====== Bereitgestellter Text

Manager leben gefährlich – Rechtsanwalt Dr. Stefan Steinkühler

Interview mit Dr. Stefan Steinkühler
Dr. Stefan Steinkühler ist Rechtsanwalt mit dem Schwerpunkt Managerhaftung und D&O Versicherungen. Im Interview spricht er über die rechtlichen Risiken von Führungskräften und die Grundlagen der Managerhaftung.

Manager stehen mit einem Bein im Gefängnis“, heißt es oft. Wie viel Wahrheit beinhaltet diese Aussage?

Dr. Stefan Steinkühler: Die Beantwortung der Frage ist eng mit der Gegenfrage verbunden: Wann wird ein Staatsanwalt aktiv? Das geschieht doch nur dann, wenn ihm ein Sachverhalt angezeigt wird oder er selber auf Ungereimtheiten stößt, die strafrechtliche Relevanz haben können. Das strafrechtliche Umfeld hat sich sowohl für die Unternehmen als auch die handelnden Personen in den letzten Jahren gravierend verschärft. Es ist zu beobachten, dass sich Vorwürfe und Anzeigen (oft durch Neider oder Wettbewerber) häufen. Aber auch aus dem Umfeld des eigenen Unternehmens kommt es zu entsprechenden Anzeigen und Konsequenzen für die Manager. Die Umsetzung der EU-Whistleblower-Richtlinie wird diesen Trend fördern. Compliance ist sowieso seit ein paar Jahren in aller Munde. Erfahrungsgemäß gibt es drei Gruppen von Managerhaftungsfällen:

1. Dritte (also Unternehmensfremde wie Insolvenzverwalter) nehmen ein Organmitglied in Anspruch.

2. Das Unternehmen nimmt seinen Manager in Anspruch, weil er das Unternehmen in irgendeiner Weise „betrogen“ und vermutlich vorsätzlich gehandelt hat.

============

> **Aufgaben**:
**1.** Fasse das Interview zur Managerhaftung in zwei Sätzen zusammen.
**2.** Beantworte anhand des Interviews zur Managerhaftung diese Fragen:
(a) Welche zwei Schwerpunkte hat Dr. Stefan Steinkühler als Rechtsanwalt?
(b) Die Umsetzung welcher Richtlinie wird laut ihm den Trend zu mehr Anzeigen fördern?
(c) Wer wird als Beispiel für Dritte genannt, die ein Organmitglied in Anspruch nehmen?
**3.** Setze das Interview zur Managerhaftung nach seinem letzten Satz fort.

====== Angezeigte Daten

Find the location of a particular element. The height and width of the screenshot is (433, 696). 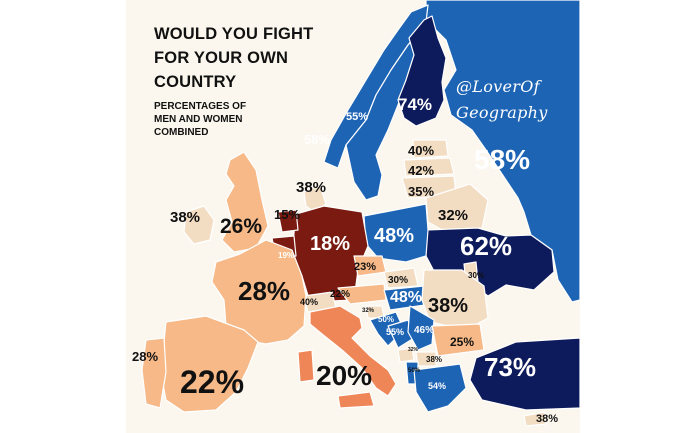

country-france is located at coordinates (259, 292).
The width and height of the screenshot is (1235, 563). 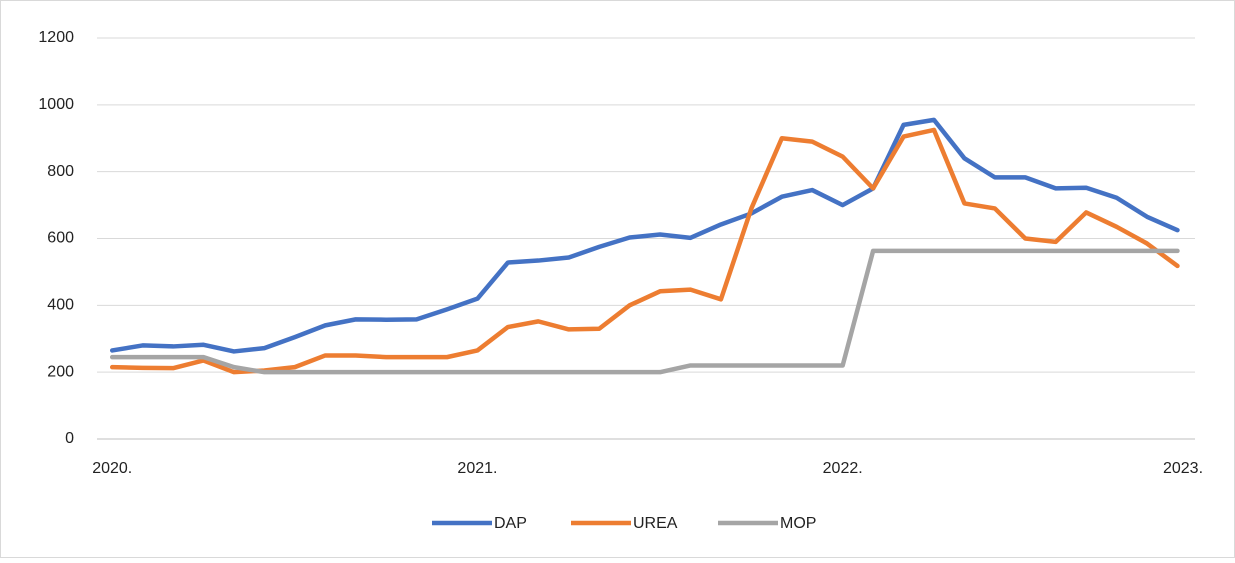 What do you see at coordinates (477, 468) in the screenshot?
I see `x-tick-label: 2021.` at bounding box center [477, 468].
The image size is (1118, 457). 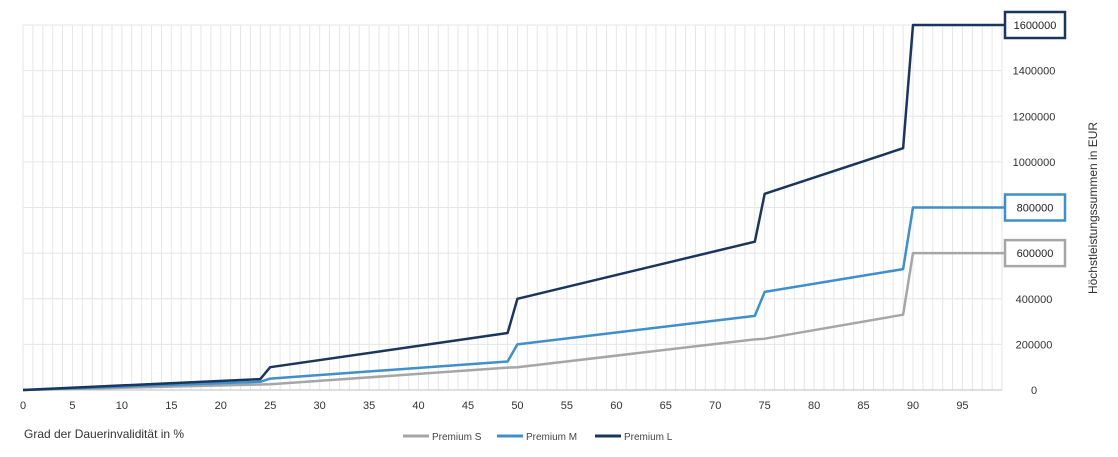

============

> **Antworten**:
**1.** Rechtsanwalt Dr. Stefan Steinkühler, dessen Schwerpunkt Managerhaftung und D&O Versicherungen sind, spricht über die rechtlichen Risiken von Führungskräften. Er erklärt, dass ein Staatsanwalt nur aktiv wird, wenn ihm ein Sachverhalt angezeigt wird oder er selbst auf strafrechtlich relevante Ungereimtheiten stößt, und dass sich das strafrechtliche Umfeld in den letzten Jahren gravierend verschärft hat und sich Vorwürfe und Anzeigen häufen.

**2.**
(a) Managerhaftung und D&O Versicherungen
(b) Die EU-Whistleblower-Richtlinie
(c) Insolvenzverwalter

**3.**
3. Das Unternehmen nimmt seinen Manager in Anspruch, weil ihm im Rahmen seiner Tätigkeit ein (fahrlässiger) Fehler unterlaufen, dem Unternehmen ein Schaden entstanden ist und das Unternehmen diesen Schaden vom Organmitglied ersetzt haben möchte.

In den beiden ersten Fällen wird nicht selten von den Anspruchstellern mit sehr harten Bandagen gekämpft. Parallel zu den zivilrechtlichen Ansprüchen laufen oft strafrechtliche Ermittlungen. Gerne wartet man diese auch ab und nutzt die Ermittlungsergebnisse aus dem Strafprozess, um hinterher seine zivilrechtlichen Ansprüche zu untermauern; das Motto lautet dabei: Eine Strafanzeige bzw. Strafantrag kostet ja nichts.

Bei der letzten Gruppe soll im Zweifel kein Rosenkrieg stattfinden, der Manager soll auch im Unternehmen weiterarbeiten, es soll einfach der entstandene Schaden von dem Manager oder einer hinter ihm stehenden D&O-Versicherung ersetzt werden. Hier steht man zwar nicht mit einem Bein im Gefängnis; möglicherweise jedoch mit einem Bein in der Privatinsolvenz, wenn die Schadenhöhe die privaten Finanzmittel und die Versicherungssumme übersteigt.

Welche strafrechtlichen Folgen kann die Managementhaftung haben?

Dr. Stefan Steinkühler: Manager leben schon gefährlich. Die Gefahr, dass sie in die Fänge der Staatsanwaltschaft geraten, ist seit den 90er Jahren enorm gestiegen – insbesondere durch die Bildung von sog. Schwerpunktstaatsanwaltschaften. Immer häufiger müssen sich Vorstandsmitglieder, Geschäftsführer und Aufsichtsräte für ihr Handeln oder Unterlassen vor Gericht verantworten. Das Spektrum möglicher Fehltritte reicht von vermeintlichem Subventionsbetrug über angebliche Bilanzfälschung bis hin zur strittigen Höhe von Abfindungen. Alleine ein Personenschaden auf dem Betriebsgelände führt oft zu Ermittlungen gegen die Betriebsleitung wegen einer möglichen Verletzung von Aufsichts- und Organisationspflichten. Neben Geldstrafen und Bußgeldern werden viele Straftatbestände auch mit Haftstrafen sanktioniert.

Unter welchen Umständen sind Führungskräfte und Manager schadenersatzpflichtig?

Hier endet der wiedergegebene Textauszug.